Бабушка никак не могла понять, почему я не хочу ездить в гости к её друзьям Павловым, ведь у них так интересно: книги, картины, резные фигурки, даже телевизор есть (на рубеже 50-х – 60-х это в нашем городе ещё было редкостью). Я долго не признавалась, что всему виной подъездные пути завода. На них, как назло, паровозик стоит, вдруг двинется… А троллейбус, гад, вместо того, чтобы побыстрее проехать, ещё и притормаживает, подскакивает на рельсах, вот-вот застрянет. И вскоре вправду по Тамбову поползли слухи, что на этом самом месте у него штанга полетела. Водитель открыла двери и крикнула пассажирам, чтобы срочно покинули салон. Слава богу, все успели выскочить, а заходящий хвостом в заводские ворота состав протащил бедного рогатого с десяток метров. Не зря я боялась.

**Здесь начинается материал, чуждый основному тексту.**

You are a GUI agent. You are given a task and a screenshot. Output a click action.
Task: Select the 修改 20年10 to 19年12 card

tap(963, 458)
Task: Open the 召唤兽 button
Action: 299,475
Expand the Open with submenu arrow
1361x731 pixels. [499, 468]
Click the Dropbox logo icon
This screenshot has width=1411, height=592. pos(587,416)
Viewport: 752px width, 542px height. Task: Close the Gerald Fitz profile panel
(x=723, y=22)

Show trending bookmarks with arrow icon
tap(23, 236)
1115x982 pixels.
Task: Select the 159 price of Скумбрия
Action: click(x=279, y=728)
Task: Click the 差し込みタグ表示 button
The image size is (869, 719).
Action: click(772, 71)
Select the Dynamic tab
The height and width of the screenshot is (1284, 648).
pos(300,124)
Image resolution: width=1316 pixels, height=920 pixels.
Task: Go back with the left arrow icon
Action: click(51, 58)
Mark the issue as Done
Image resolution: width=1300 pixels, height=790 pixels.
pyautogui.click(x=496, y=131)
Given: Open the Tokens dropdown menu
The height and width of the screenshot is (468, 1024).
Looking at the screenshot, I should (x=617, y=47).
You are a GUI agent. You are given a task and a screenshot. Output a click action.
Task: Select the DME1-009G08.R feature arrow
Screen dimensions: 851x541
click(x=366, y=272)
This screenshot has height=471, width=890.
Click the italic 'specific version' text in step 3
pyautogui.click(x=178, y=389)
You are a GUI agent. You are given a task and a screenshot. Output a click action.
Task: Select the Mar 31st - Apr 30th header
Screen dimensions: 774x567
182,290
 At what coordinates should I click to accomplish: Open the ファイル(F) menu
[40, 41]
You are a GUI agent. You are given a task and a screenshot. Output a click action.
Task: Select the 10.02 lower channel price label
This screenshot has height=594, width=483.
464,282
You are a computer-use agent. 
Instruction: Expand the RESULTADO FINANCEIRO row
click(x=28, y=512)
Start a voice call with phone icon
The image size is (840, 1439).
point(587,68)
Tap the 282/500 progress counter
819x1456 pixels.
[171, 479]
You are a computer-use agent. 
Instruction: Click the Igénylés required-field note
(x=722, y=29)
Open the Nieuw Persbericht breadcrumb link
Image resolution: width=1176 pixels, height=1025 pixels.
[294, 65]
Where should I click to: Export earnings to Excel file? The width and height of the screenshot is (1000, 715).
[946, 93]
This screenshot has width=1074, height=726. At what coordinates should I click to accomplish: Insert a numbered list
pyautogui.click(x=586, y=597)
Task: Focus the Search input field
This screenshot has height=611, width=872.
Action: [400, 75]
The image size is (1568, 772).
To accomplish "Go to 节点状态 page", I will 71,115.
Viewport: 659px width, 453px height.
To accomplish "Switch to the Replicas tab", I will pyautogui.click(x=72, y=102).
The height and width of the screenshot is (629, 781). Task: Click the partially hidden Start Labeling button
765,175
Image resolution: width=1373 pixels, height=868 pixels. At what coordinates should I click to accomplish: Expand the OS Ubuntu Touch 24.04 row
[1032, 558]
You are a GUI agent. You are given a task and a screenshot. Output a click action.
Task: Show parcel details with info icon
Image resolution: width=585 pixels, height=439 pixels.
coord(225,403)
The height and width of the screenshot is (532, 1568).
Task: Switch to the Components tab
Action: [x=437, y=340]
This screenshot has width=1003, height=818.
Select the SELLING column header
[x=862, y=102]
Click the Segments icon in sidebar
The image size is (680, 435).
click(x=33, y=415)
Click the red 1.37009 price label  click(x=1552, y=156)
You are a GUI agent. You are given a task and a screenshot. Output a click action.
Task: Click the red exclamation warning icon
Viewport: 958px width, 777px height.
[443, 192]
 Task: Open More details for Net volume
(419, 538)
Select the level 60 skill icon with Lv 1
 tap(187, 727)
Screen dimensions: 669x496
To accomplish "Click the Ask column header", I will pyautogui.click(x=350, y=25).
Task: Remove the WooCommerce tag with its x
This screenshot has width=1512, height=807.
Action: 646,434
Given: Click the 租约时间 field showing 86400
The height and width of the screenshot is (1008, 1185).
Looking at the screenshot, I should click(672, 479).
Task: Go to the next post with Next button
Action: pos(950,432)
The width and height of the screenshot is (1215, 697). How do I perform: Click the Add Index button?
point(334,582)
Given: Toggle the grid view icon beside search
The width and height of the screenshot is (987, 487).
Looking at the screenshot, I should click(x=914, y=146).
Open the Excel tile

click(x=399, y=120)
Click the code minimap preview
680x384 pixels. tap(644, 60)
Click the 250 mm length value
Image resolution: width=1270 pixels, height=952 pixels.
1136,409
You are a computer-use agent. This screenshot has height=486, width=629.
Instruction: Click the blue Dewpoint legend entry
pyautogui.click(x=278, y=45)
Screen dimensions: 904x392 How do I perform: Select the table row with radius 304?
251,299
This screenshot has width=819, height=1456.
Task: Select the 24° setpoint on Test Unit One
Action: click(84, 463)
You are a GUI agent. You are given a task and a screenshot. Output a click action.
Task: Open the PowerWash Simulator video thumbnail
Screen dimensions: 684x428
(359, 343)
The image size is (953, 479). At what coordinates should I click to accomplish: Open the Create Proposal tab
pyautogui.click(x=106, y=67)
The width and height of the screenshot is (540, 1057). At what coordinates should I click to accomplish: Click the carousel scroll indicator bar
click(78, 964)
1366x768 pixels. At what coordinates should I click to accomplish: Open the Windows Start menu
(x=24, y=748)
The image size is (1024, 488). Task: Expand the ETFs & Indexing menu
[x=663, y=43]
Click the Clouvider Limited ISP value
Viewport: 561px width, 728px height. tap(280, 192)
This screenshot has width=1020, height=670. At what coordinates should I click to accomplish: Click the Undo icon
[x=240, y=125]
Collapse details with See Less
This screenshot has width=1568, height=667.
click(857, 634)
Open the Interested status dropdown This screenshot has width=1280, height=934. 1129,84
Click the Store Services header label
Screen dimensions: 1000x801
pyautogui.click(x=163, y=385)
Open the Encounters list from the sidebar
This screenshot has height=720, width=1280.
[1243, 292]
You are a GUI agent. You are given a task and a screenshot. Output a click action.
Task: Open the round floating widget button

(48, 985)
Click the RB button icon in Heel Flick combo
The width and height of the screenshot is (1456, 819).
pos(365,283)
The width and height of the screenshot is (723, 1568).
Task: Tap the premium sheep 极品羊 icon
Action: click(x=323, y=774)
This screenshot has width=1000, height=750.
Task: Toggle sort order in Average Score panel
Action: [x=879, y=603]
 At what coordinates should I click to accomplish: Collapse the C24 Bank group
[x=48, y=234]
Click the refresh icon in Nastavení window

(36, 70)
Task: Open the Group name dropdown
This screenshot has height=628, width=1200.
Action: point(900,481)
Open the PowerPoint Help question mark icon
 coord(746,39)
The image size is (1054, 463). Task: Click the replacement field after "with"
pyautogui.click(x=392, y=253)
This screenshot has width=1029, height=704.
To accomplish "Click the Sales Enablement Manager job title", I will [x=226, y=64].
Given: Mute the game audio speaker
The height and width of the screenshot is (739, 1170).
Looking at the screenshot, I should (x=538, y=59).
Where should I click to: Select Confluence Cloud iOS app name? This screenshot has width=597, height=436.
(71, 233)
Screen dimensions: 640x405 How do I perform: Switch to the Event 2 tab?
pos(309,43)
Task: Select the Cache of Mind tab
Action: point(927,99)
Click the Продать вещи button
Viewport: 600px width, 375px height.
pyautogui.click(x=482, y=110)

Избавилась я от этих фобий, когда уже стала школьницей, и меня начали возить на море, разумеется, на поезде. Хотя составы на городских улицах снились ещё несколько лет. Но они как-то уменьшились в размерах и были не столь агрессивными.
А ответ на свой вопрос я всё-таки получила, правда, только годам к тридцати. На Троицу мы с мамой возвращались с кладбища и пошли не через главный вход, а по железной дороге. И вдруг… Я никогда не видела локомотивчика, закопанного по самые окошки кабины машиниста. И вагон до середины погрузился в землю. Вначале не поняла, что случилось, но вот они – сбитые перекладины тупика. Маневровая «кукушка» разогналась, пробила тупиковое ограждение, и да, то самое, паровоз пошёл без рельсов. Вернее не пошёл, а ушёл. В глубину. Метра на полтора, а то и побольше. Спросила стоящих вокруг зевак – нет, никто не пострадал.
Как вызволяли машину, не видела, но покинула место ЧП с чувством глубокого удовлетворения. Теперь знаю, что и на самый глупый вопрос жизнь даст ответ, нужно только немного подождать.